══ Source information

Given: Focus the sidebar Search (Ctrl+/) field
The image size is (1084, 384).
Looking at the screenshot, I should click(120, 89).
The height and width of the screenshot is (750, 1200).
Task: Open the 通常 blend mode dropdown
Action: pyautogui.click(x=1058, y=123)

════

_What you are asked to do_: An exact copy of every record is required here.

_Solution to the problem_:
Given: Focus the sidebar Search (Ctrl+/) field
The image size is (1084, 384).
Looking at the screenshot, I should click(120, 89).
The height and width of the screenshot is (750, 1200).
Task: Open the 通常 blend mode dropdown
Action: pyautogui.click(x=1058, y=123)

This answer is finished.